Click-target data
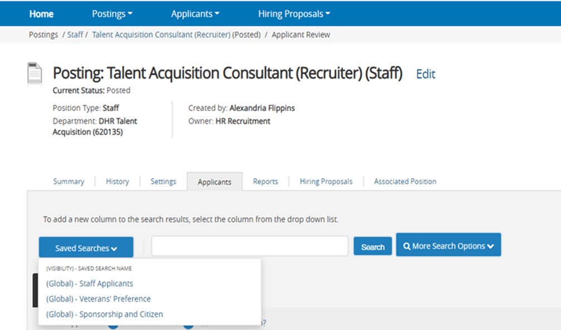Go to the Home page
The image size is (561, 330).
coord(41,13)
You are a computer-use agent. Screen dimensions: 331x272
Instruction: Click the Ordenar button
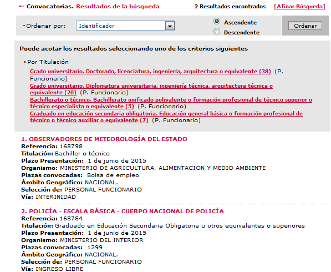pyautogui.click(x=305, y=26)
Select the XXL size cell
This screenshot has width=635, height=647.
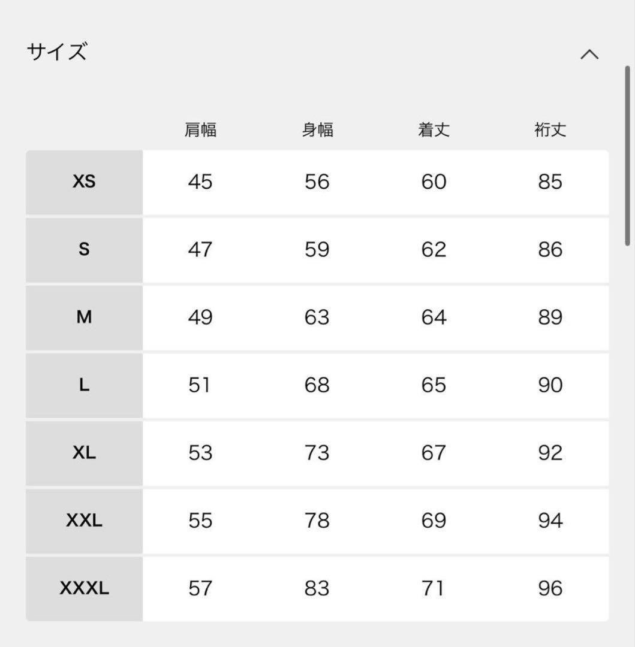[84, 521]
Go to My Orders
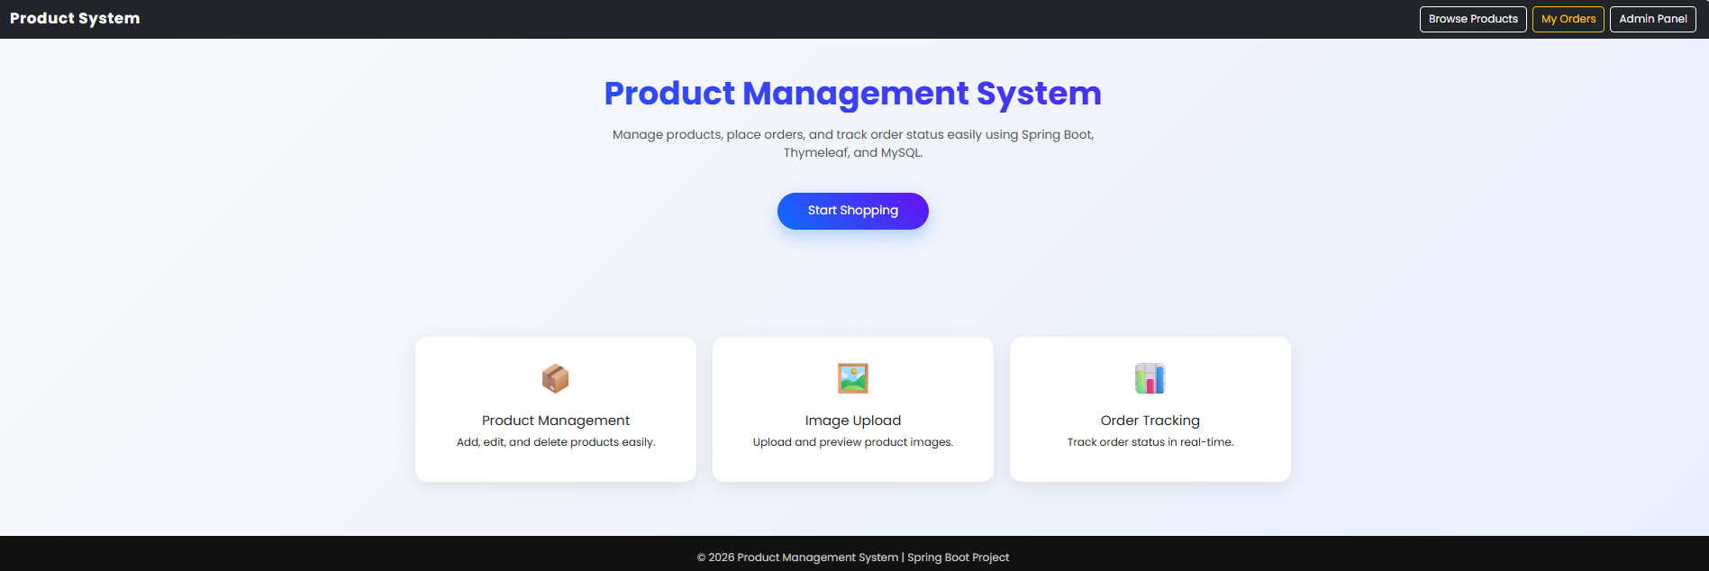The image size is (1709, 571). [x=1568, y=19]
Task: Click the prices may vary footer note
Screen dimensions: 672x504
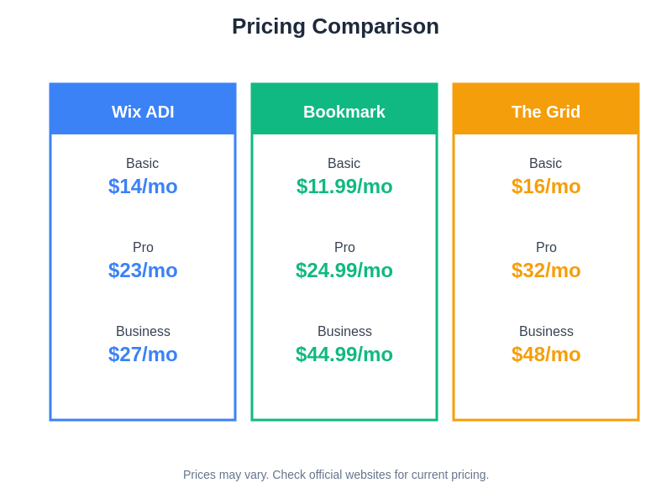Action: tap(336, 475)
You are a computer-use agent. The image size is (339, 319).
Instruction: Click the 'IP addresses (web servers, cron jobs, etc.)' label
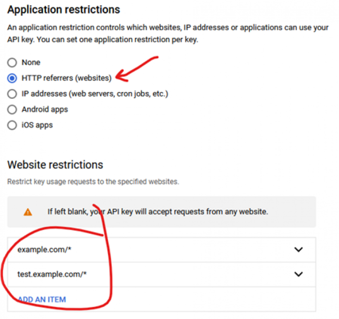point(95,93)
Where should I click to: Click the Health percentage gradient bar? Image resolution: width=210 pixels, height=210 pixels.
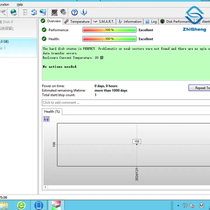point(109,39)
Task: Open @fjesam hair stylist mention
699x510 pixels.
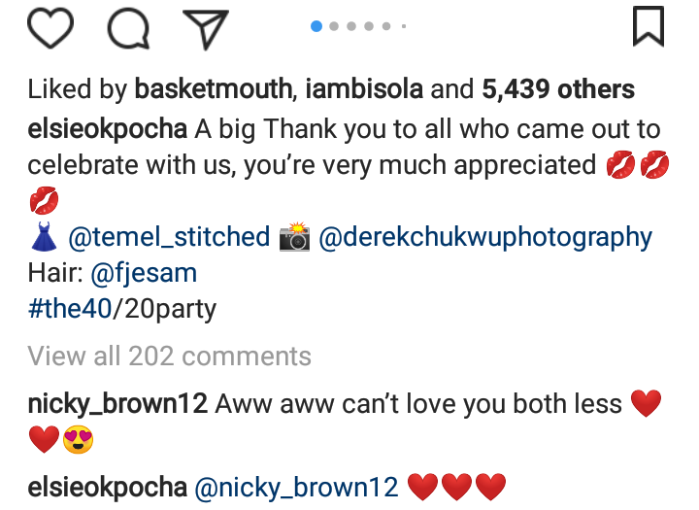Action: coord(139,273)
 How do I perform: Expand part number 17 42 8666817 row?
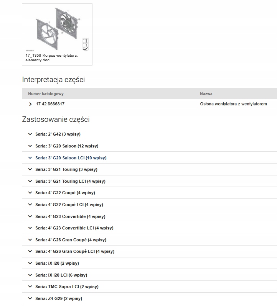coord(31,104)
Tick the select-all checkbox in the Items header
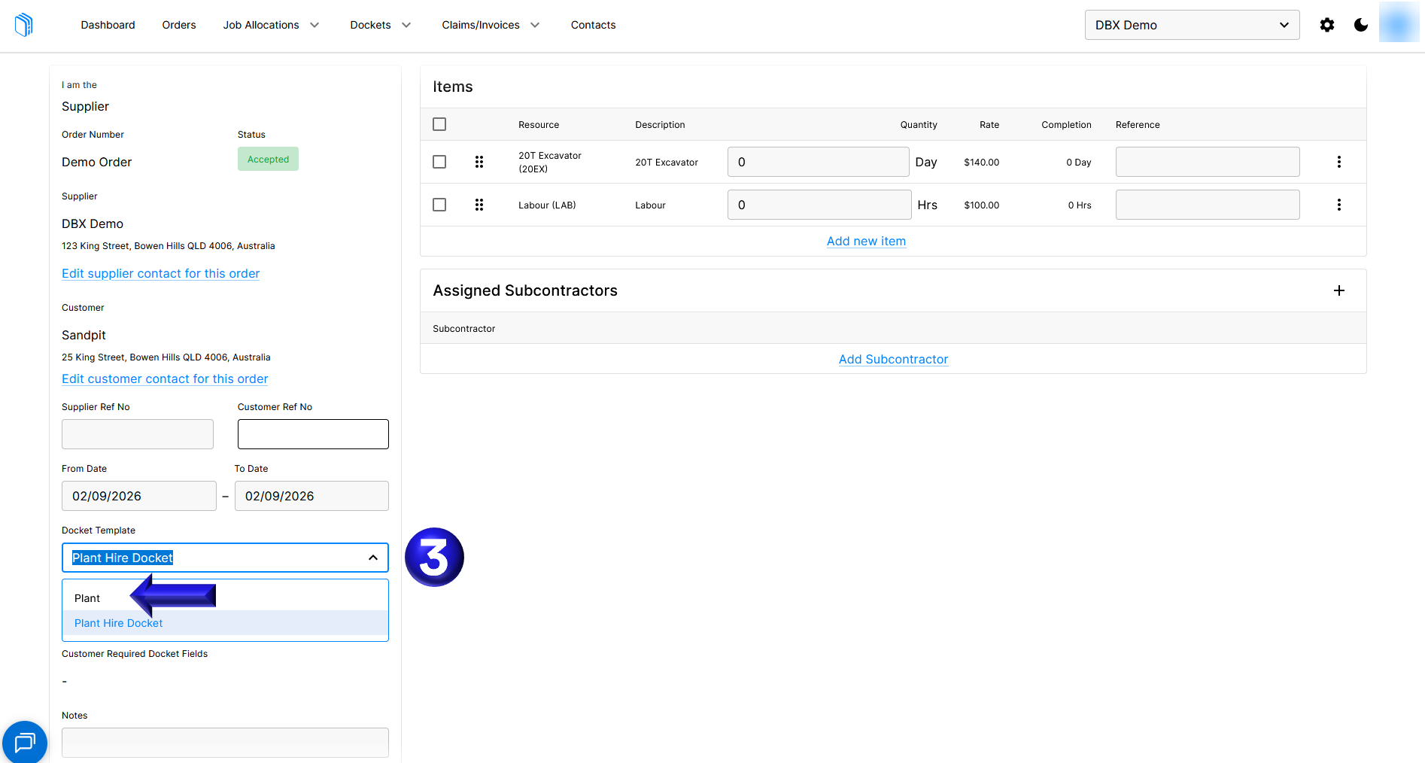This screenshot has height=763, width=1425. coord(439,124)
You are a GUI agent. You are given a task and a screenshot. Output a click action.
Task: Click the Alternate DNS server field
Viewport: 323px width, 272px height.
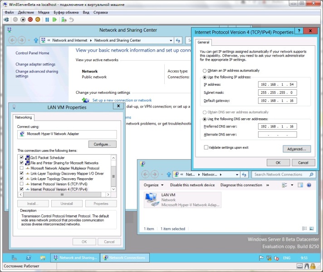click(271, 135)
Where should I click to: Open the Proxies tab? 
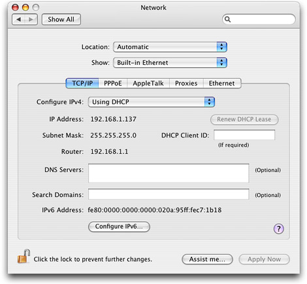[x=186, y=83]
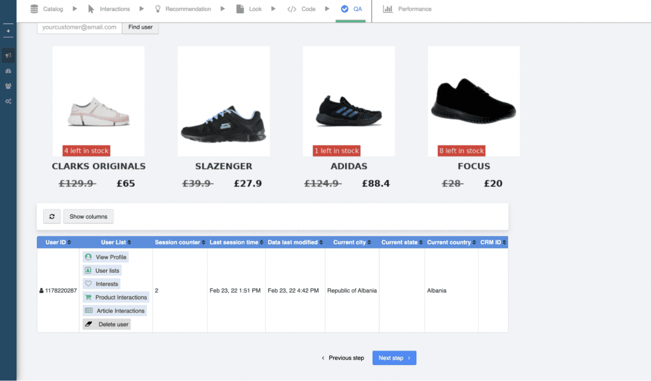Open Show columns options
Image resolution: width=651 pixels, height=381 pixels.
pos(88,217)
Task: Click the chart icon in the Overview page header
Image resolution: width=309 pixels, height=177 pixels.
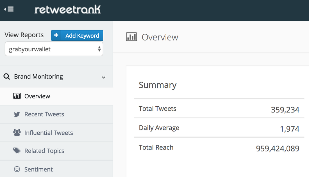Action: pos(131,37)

Written exercise >> Reproduce every line of the listing above word for word, omitting the pictures.

Response to the task >>
Go to the Home page
The image size is (561, 330).
coord(41,13)
You are a computer-use agent. Screen dimensions: 331x272
Instruction: Click the Ordenar button
pyautogui.click(x=305, y=26)
Select the XXL size cell
This screenshot has width=635, height=647.
[84, 521]
Go to My Orders
The image size is (1709, 571). [x=1568, y=19]
Task: Click the prices may vary footer note
Screen dimensions: 672x504
Action: tap(336, 475)
You are a computer-use agent. The image size is (339, 319).
Instruction: Click the 'IP addresses (web servers, cron jobs, etc.)' label
point(95,93)
Where should I click to: Click the Health percentage gradient bar? Image resolution: width=210 pixels, height=210 pixels.
point(109,39)
Task: Open @fjesam hair stylist mention
699x510 pixels.
Action: coord(139,273)
 How do I perform: Expand part number 17 42 8666817 row?
coord(31,104)
Tick the select-all checkbox in the Items header
This screenshot has height=763, width=1425. coord(439,124)
You are a GUI agent. You are given a task and a screenshot. Output a click action.
Task: Click the Alternate DNS server field
Viewport: 323px width, 272px height.
click(271, 135)
Where should I click to: Open the Proxies tab? 
[x=186, y=83]
Open Show columns options
Image resolution: width=651 pixels, height=381 pixels.
pos(88,217)
Task: Click the chart icon in the Overview page header
Image resolution: width=309 pixels, height=177 pixels.
Action: pos(131,37)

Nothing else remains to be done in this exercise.